Me thinks that this quilt will be one where I will have to adopt the attitude of satisfactionism and not perfectionism. It will be difficult for me, but I'm guessing that, by the time that I have stitched a couple of hundred or so of the blasted li'l windows, I really won't care. When I have stitched the last stitch, my brain will transmit the message that every corner is just fine! Besides, I will convince myself that most of our guests won't even notice......as they are destitute of vision anyway and depend on glasses for seeing their world!
When I started this quilt I hand sewed tiny invisible stitches around the edge of the window. Then I machine stitched around the window as well to give a quilting effect on the back. As this took oodles of time, I thought there had to be a better way to do this. I skedaddled down to my local fabric store ('tis only one and a half hours away) and bought some 'no more pins' glue. This enabled me to glue under the fabric at each corner and then I could 'quickly' machine stitch around the window, thus eliminating the need to hand sew. Excellento!! Now each window is less laborious and much, much quicker to finish; making me a very, very happy gal!

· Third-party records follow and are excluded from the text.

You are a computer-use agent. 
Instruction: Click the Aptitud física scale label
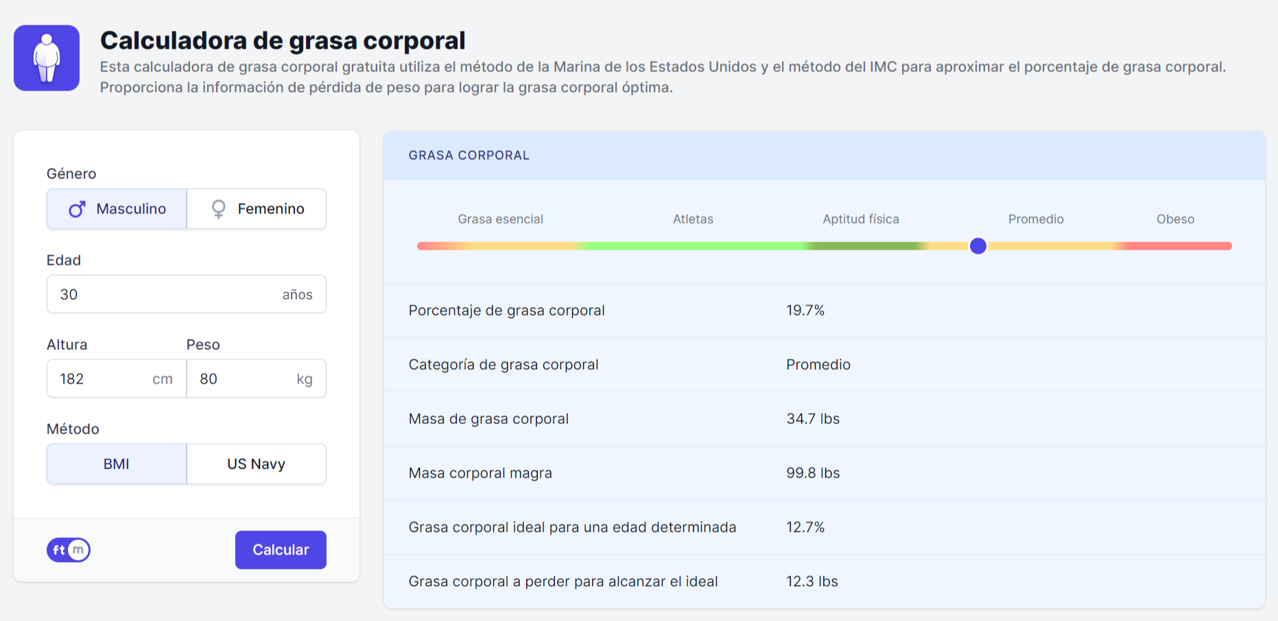tap(860, 219)
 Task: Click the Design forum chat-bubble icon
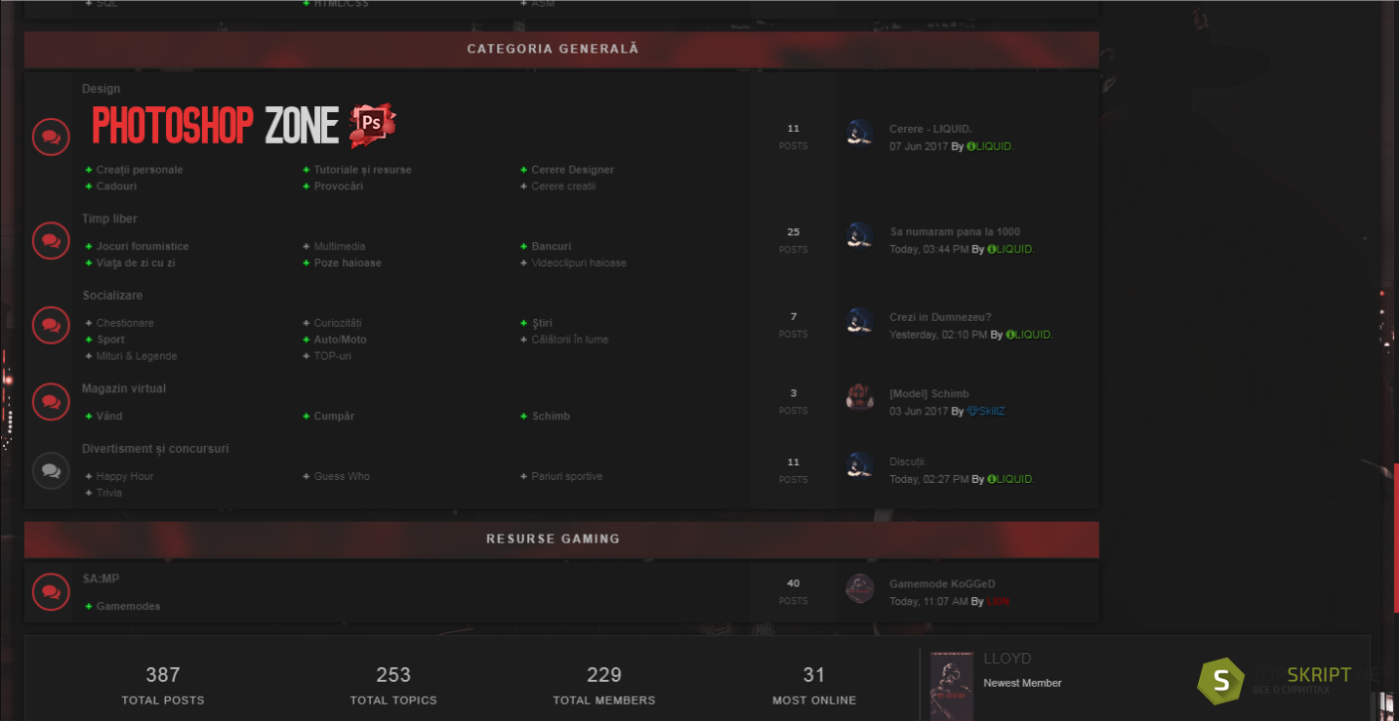pyautogui.click(x=51, y=137)
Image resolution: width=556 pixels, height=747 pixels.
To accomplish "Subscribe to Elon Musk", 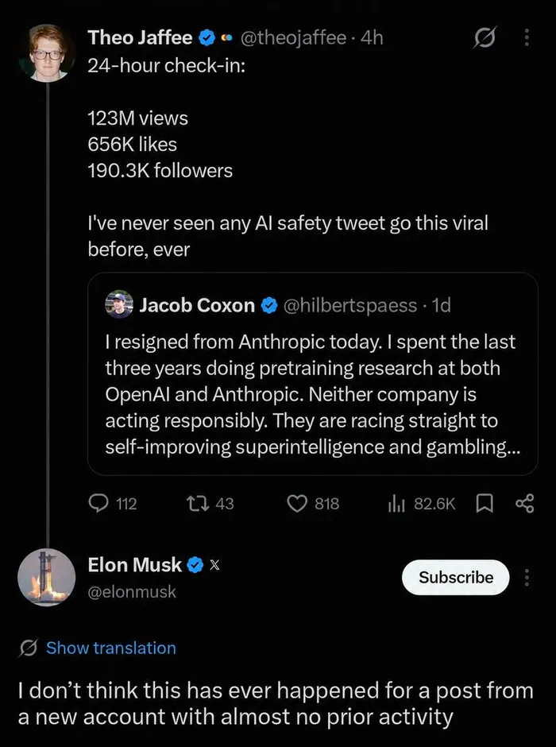I will [456, 578].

 I have looked at quite a few cathedral window quilts on pinterest, and to my untrained eye there are some that seem to have the same 'corner' issues as mine. There are quite a few quilts that have buttons on every corner.....mmm....I wonder if these are hiding little foibles or if they are there purely for decorative effect. Oh.....there are those, that as far as my eyes can see are beyond perfect....but I won't dwell on them as I am trying to remain upbeat....("remember...satisfactionism, satisfactionism....Kim"). I am thinking that if I didn't include the batting, the corners would be easier to make the same.....but I am only supposing.

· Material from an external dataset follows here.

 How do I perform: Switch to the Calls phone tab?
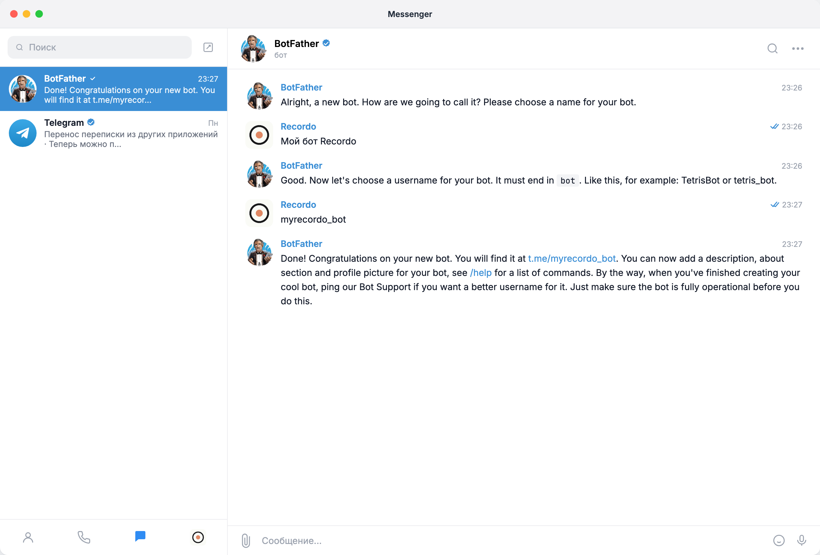(x=84, y=537)
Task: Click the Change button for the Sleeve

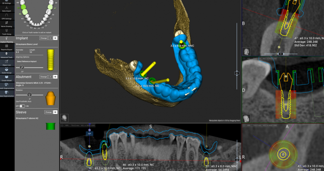Action: (48, 112)
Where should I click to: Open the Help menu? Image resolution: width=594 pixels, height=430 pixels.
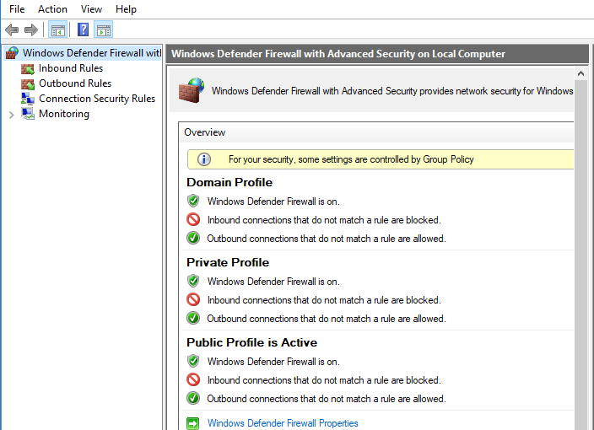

Now........ for the second quilt on my 'to do list'. Have a bo peep at these lovely Japanese silks from vintage kimonos that I have been collecting for a couple of years.

Aren't they just too, too gorgeous?? Panel after panel of the most exquisite silk fabric overflowing with innate and intuitive Japanese style and design. Mmm.....did you spy with your li'l eye, the hexagon pattern?? You didn't think I was going to make a Japanese style quilt and not include a hexie or two...did you??
Now for the stitching of my Japanese masterpiece. I am referring to these books for the 'how to' of the origami fabric flowers that I want to add.
I happened upon some gorgeous books written by Kumiko Sudo a couple of years ago and had to, had to buy them. Every page is filled with wonderful Japanese narratives (the stories are as beautifully evocative as the quilts) and sumptuous photos of fabric origami flowers and beautiful quilts. Every page is a visual feast of inspiration to be enjoyed. These books inform me......and I quote "Even if you have never folded paper origami before, do not worry. With Kumiko as your guide, you will find the techniques easy to learn." I am further told....."this book contains designs that magically transform simple shapes cut from fabric into beautiful, decorative flowers."
So......there you have it....no worries! I will magically turn little scraps of gorgeous Japanese silks into beautiful origami-like flowers.....it says so in the books. It is written in black and white. The authors wouldn't lead me astray...would they?? The very word 'magic' did compel me to look to see, if perchance, there was a magic wand included within the covers of the books; thus helping my origami flower dreams come true....but alas....no!!
Anyway, perhaps fabric will be a little more forgiving for the molding of origami-like flowers than paper. Perhaps I will even become quite savvy at the art of fabric origami, to the point, that I will be able to make gorgeous fabric flowers almost without thinking. Well, I can only try!
So....I'm off to retrain my rather inadequate brainpan.....I will get back to you....shall I??